- Soal A
Menurut artikel tentang diskusi buku Resilience, kenapa penulis artikel sengaja tidak mengikuti seluruh diskusi dan malah duduk di kursi paling pojok sambil menggambar?

- Kutipan Halaman
--

Buku Resilience: Seperti Perdebatan Bubur Diaduk atau Tidak Diaduk, Buku Ini Sebaiknya Dinikmati Saja

Buku Resilience: Seperti Perdebatan Bubur Diaduk atau Tidak Diaduk, Buku Ini Sebaiknya Dinikmati Saja

Oleh: Alfarizi Andrianaldi

SEBALIK.COM - Malam ini (Minggu, 2/11/2025) saya menghadiri diskusi buku Resilience karya Taqiya Mafaza di Pustaka Steva. Bukan karena saya ingin tahu mengenai buku itu, tetapi saya tidak dapat menolak ajakan teman cerpenis saya, Johan Arda. Pergi ke diskusi buku Taqiya adalah pencapaian terbaru bagi diri saya karena akhirnya saya pergi ke suatu diskusi buku seorang penulis yang tidak saya ketahui. Sebenarnya untuk apa, tapi setidaknya saya melihat bagaimana sastra Indonesia bekerja saja.

Saya memang  sengaja untuk tidak mengikuti keseluruhan rangkaian diskusi dan memilih untuk duduk di kursi paling pojok sambil menggambar karena saya sudah dapat menerka, diskusi ini pasti akan dihujani kritikan penuh ego dan pembelaan-pembelaan lemah dari si penulis itu sendiri. Ya benar saja, diskusi ini sama saja dengan orang-orang yang memperdebatkan antara bubur diaduk atau bubur tidak diaduk, itu-itu saja. Ya sudahlah.

--

- Catatan yang Ditampilkan
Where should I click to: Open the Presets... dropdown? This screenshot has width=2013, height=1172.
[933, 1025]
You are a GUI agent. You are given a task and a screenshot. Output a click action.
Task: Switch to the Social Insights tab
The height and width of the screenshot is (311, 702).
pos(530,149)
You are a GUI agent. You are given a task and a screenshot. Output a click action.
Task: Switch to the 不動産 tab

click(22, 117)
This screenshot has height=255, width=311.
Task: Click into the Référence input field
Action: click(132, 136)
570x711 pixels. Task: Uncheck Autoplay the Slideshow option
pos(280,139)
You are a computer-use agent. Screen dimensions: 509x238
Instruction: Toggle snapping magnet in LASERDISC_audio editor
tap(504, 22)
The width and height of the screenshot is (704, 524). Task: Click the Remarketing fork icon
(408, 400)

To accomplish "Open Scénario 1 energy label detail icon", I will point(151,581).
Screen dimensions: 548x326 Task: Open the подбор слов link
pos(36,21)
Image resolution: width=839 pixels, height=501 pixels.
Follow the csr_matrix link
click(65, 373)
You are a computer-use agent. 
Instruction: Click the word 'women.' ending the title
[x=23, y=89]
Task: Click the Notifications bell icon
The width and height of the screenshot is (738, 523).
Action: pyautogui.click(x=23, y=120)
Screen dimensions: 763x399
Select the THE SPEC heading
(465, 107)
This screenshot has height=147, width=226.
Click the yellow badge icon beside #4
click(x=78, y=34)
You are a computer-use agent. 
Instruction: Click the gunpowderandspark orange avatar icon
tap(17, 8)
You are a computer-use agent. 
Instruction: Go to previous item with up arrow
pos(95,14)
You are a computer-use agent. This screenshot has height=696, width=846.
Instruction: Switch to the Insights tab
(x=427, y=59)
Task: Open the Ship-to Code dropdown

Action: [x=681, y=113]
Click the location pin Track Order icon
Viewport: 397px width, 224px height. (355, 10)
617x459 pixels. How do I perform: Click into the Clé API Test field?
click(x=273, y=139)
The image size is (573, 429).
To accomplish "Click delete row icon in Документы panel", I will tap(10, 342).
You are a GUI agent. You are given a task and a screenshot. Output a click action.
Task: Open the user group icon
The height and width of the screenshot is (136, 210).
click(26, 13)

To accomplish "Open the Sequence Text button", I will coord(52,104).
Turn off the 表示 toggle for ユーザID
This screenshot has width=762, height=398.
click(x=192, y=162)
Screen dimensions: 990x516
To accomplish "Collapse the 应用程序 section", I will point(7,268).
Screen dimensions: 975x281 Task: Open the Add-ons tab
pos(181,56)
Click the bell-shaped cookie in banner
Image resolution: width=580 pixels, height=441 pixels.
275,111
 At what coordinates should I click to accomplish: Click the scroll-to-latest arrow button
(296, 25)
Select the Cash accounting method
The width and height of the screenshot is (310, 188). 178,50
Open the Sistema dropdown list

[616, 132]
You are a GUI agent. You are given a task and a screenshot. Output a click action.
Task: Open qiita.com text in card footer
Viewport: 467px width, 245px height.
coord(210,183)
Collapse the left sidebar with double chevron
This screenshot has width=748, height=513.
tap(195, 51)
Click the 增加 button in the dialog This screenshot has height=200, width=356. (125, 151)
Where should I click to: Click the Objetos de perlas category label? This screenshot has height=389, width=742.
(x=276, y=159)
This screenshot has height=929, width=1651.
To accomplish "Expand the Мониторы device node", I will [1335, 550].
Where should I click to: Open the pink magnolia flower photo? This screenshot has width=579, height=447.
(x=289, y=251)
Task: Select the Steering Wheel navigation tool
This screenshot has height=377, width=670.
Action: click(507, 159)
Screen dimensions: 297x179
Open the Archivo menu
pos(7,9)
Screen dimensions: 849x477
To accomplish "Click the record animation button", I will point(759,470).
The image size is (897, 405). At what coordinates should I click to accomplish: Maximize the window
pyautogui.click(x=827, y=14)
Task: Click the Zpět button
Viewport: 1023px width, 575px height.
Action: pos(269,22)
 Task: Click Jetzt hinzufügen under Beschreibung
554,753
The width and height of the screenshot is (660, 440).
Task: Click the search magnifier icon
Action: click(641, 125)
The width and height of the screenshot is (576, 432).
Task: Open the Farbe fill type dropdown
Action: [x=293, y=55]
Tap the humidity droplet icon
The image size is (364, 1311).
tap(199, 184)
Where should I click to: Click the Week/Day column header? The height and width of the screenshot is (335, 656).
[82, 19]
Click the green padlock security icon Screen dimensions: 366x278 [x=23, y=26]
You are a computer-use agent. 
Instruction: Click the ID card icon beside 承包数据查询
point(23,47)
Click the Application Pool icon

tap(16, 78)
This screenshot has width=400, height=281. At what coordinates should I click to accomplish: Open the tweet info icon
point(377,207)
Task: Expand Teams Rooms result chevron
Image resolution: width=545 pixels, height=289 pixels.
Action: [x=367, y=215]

--

- Soal B
Tulis ulang semua baris catatan, mulai dari awal catatan sampai baris yang memuat "pos(530,149)", termasuk permintaannya. Kalikan setiap angka koordinat dalam jawaban dengan 1,2, lalu bulatkan ke bilangan bulat (angka setengah dibulatkan ke atas).

- Jawaban Lengkap A
Ia sudah bisa menebak bahwa diskusi itu pasti akan dihujani kritikan penuh ego dan pembelaan-pembelaan lemah dari penulis bukunya sendiri.

- Jawaban Lengkap B
Where should I click to: Open the Presets... dropdown? This screenshot has width=2013, height=1172.
[1120, 1230]
You are a GUI agent. You are given a task and a screenshot. Output a click action.
Task: Switch to the Social Insights tab
The height and width of the screenshot is (311, 702).
pos(636,179)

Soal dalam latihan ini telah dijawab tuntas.